## Exercise set
**1.** Using the article about Lorna Harris's birthday cake, answer these questions, each on its own line marked (a), (b) and (c):
(a) What was Glenda Harris's illness first diagnosed as?
(b) On what date did Lorna's birthday fall?
(c) According to Lorna's tweet, for how many years had her mum made her a birthday cake?
**2.** Summarize the article about Lorna Harris's birthday cake in two sentences.
**3.** Extend the article about Lorna Harris's birthday cake, picking up from its last sentence.

In July this year, 71-year-old Glenda Harris went to the doctor with stomach pains. What was initially diagnosed as a kidney infection turned out to be late stage ovarian cancer, which had spread to her stomach.
Within nine days she was gone, leaving behind her doting husband Harry, 76, their three children and seven grandchildren.
Her sudden death dealt a harsh blow to the family and when Glenda’s daughter Lorna Harris, 45, was approaching her birthday two months later, the charity PR worker was dreading the fact her mum wouldn’t be there - especially as Glenda had religiously baked her and her siblings cakes every year without fail.
Lorna’s birthday came around on 22 September and her 76-year-old dad took it upon himself to surprise her in the loveliest way: by baking her a cake and keeping her mum’s tradition alive.
“I was so choked up that my lovely little old dad remembered mum would always do me and my brothers a cake,” Lorna, who lives in London, tells HuffPost UK. “He is disabled and has heart failure and kidney failure, my mum was his carer as well as his wife and best mate.”
Lorna shared a photo of the cake on Twitter, writing: “My mum always made me a birthday cake. Every year for 44 years. Two months since she died and my old dad tried his hardest and my heart melted.”
Her tweet was shared thousands of times and while plenty of people commented on the wonderful gesture, there were also those who took the opportunity to share details of their own grief. Editor Simon Brew wrote: “Lost my mum this year too. Your dad is a bloody hero. Have an amazing birthday, and the very best to you.”

## Source material
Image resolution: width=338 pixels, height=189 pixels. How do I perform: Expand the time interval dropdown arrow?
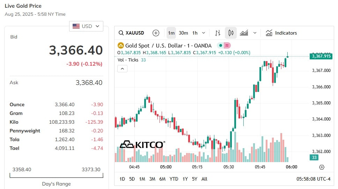tap(204, 33)
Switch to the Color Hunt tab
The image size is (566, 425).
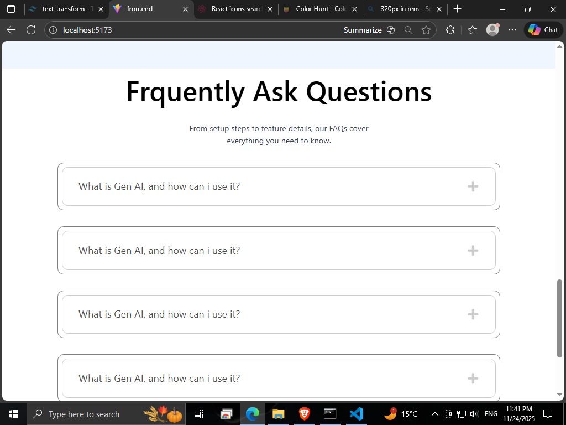(317, 9)

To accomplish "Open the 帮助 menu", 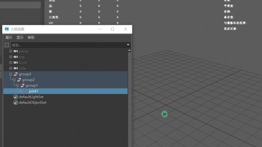I will [31, 37].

## Response list
**1.**
(a) A kidney infection.
(b) 22 September.
(c) 44 years.

**2.** After Glenda Harris died of late stage ovarian cancer nine days after seeing a doctor, her 76-year-old husband Harry baked their daughter Lorna a cake for her birthday on 22 September, keeping alive Glenda's tradition of baking her children a cake every year. Lorna's tweet about the cake was shared thousands of times and drew praise for the gesture as well as messages from people describing their own grief.

**3.**
Lorna says this year was the hardest birthday she’s ever had due to the death of her mum, who she was incredibly close to, but her dad’s kind gesture brought a smile to her face: “It was a dog’s dinner of a cake, but it meant the world.”
She adds: “I think for me it’s less about the cake and more about the conversation it’s created on grief. I guess the one thing we would like out of this is to raise awareness of the subtle symptoms of ovarian cancer.”
It is the fifth most common type of cancer among women and every year, more than 7,000 women are diagnosed with the disease.
The symptoms are similar to those of other conditions, which can make it difficult to spot for both patients and doctors. According to the NHS, there are early symptoms to look out for such as persistent bloating, pain in the pelvis and lower stomach, and difficulty eating. (Find out more about symptoms here.)
“Losing my mum has been hellish but it’s worse for dad I think,” Lorna adds. ”[They spent] 53 years together. He didn’t just love her, he was in love with her.”